COMPLETE THE FOLLOWING:
**A)** In the passage about CSET '20, what page lengths are given for short papers and long papers?
**B)** Copy the passage about CSET '20 word for word, starting at the words "Tackling these challenges" and ending after the words "of invited topics.".

Submissions that model a scientific approach to cybersecurity are especially encouraged, as well as those that advance the “infrastructure” of cybersecurity science. Significant challenges abound. For example, experiments should operate in realistic environments, yet identifying salient features and modeling them in testbeds is hard. Repeatability is a worthy goal, but not always feasible. Few security-relevant datasets are publicly available for research use and little is understood about what "good datasets" look like. Cybersecurity experiments and performance evaluations carry significant risks if not properly contained and controlled, yet often require some degree of interaction with the larger world in order to be useful; hence, ethical issues often arise. Finally, evidence-driven education practices and practices that leverage datasets are often absent in traditional computer science curricula.

Tackling these challenges helps promote evidence-based decision-making involving cybersecurity products and policies by industry, government and individual users.

We highlight for CSET '20:

  • An explicit addition of cybersecurity education to the list of invited topics.
  • The continuation from CSET ‘19 of multiple submission lengths (4-page short papers, 8-page long papers) and an invitation for papers from a more diverse set of topic areas than those that have traditionally appeared at the workshop.

SUPPLIED DATA:
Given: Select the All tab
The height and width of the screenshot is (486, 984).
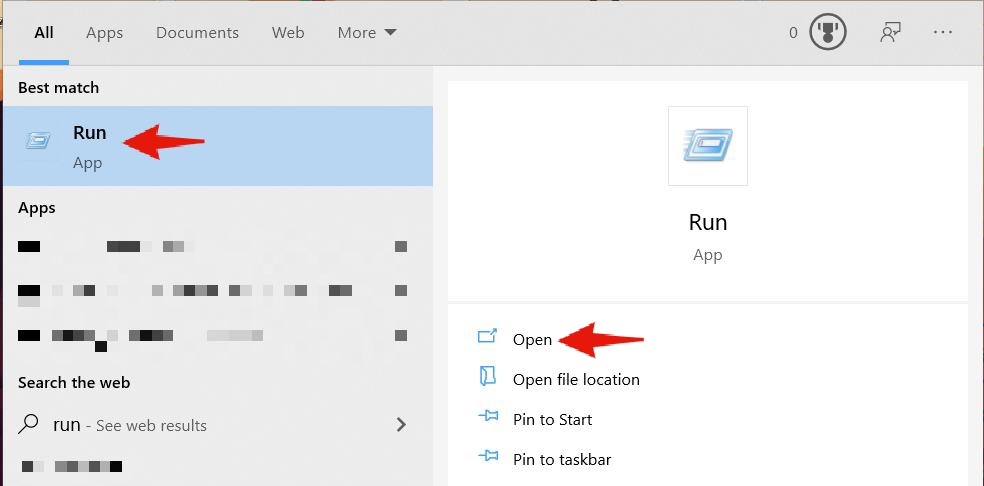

==

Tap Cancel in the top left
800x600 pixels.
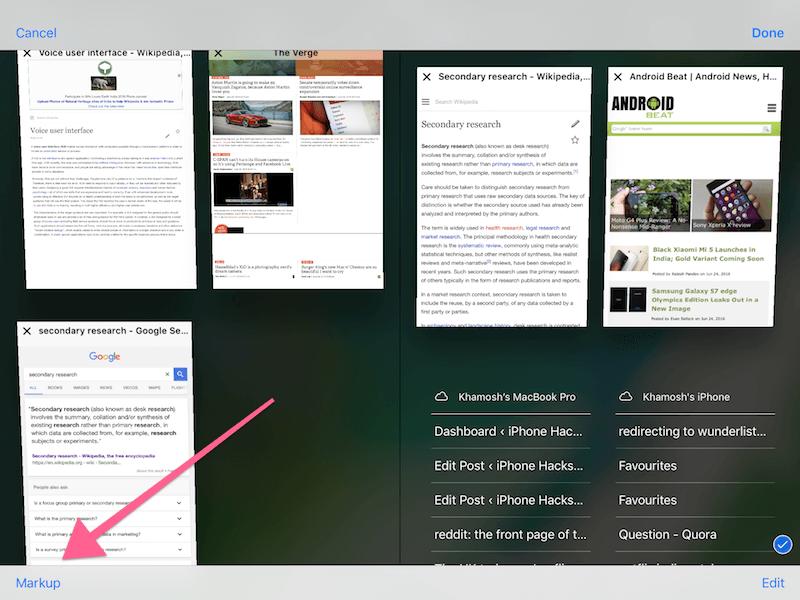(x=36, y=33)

--

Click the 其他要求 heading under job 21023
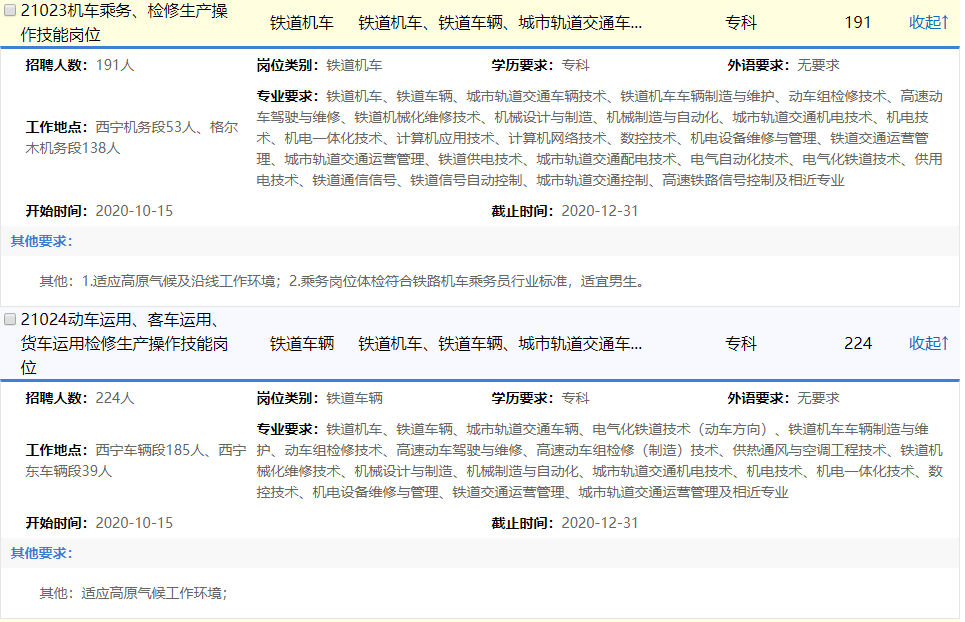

THE REPLIES:
**A)** Short papers are 4 pages and long papers are 8 pages.

**B)**
Tackling these challenges helps promote evidence-based decision-making involving cybersecurity products and policies by industry, government and individual users.

We highlight for CSET '20:

  • An explicit addition of cybersecurity education to the list of invited topics.